On Sequence-to-Sequence Models for Automated Log Parsing
Adam Sorrenti, Andriy Miranskyy
TL;DR
This paper tackles automated log parsing by systematically comparing four sequence-to-sequence architectures (Transformer, Mamba state-space model, mono-/bi-directional LSTMs) across diverse log formats and data conditions. Using LogHub-2k and HTTPd-parse benchmarks and Levenshtein-based metrics, it demonstrates that Transformer's accuracy is generally highest, while Mamba provides competitive performance at substantially lower compute cost; character-level tokenization further improves parsing quality, and sequence length has limited practical impact for Transformer-based parsing. The study provides practical guidance on model choice under constraints of data diversity and computational resources, revealing a compute-accuracy trade-off where Mamba suits cost-constrained environments and Transformers offer robustness under distribution shifts. It also identifies future directions including subword tokenization and hybrid architectures to enhance generalization across real-world, heterogeneous log streams. The findings advance understanding of how representation, sequence length, and sample efficiency influence log parsing, informing researchers and practitioners about robust, efficient deployment strategies under distribution shift.
Abstract
Log parsing is a critical standard operating procedure in software systems, enabling monitoring, anomaly detection, and failure diagnosis. However, automated log parsing remains challenging due to heterogeneous log formats, distribution shifts between training and deployment data, and the brittleness of rule-based approaches.

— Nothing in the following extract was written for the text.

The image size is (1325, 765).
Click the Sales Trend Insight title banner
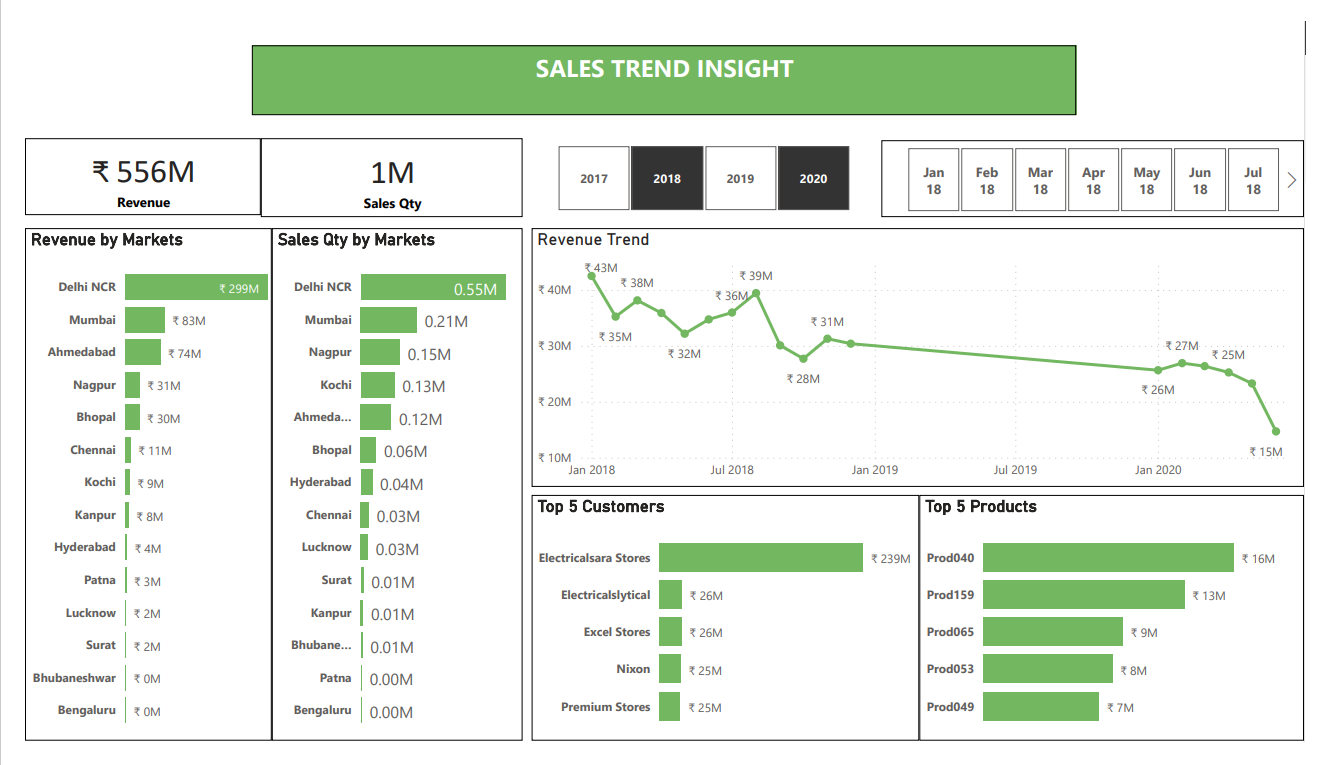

This study aims to systematically evaluate how sequence modelling architecture, representation choice, sequence length, and training data availability influence automated log parsing performance and computational cost. We conduct a controlled empirical study comparing four sequence modelling architectures: Transformer, Mamba state-space, monodirectional LSTM, and bidirectional LSTM models. In total, 396 models are trained across multiple dataset configurations and evaluated using relative Levenshtein edit distance with statistical significance testing. Transformer achieves the lowest mean relative edit distance (0.111), followed by Mamba (0.145), mono-LSTM (0.186), and bi-LSTM (0.265), where lower values are better. Mamba provides competitive accuracy with substantially lower computational cost. Character-level tokenization generally improves performance, sequence length has negligible practical impact on Transformer accuracy, and both Mamba and Transformer demonstrate stronger sample efficiency than recurrent models. Overall, Transformers reduce parsing error by 23.4%, while Mamba is a strong alternative under data or compute constraints. These results also clarify the roles of representation choice, sequence length, and sample efficiency, providing practical guidance for researchers and practitioners.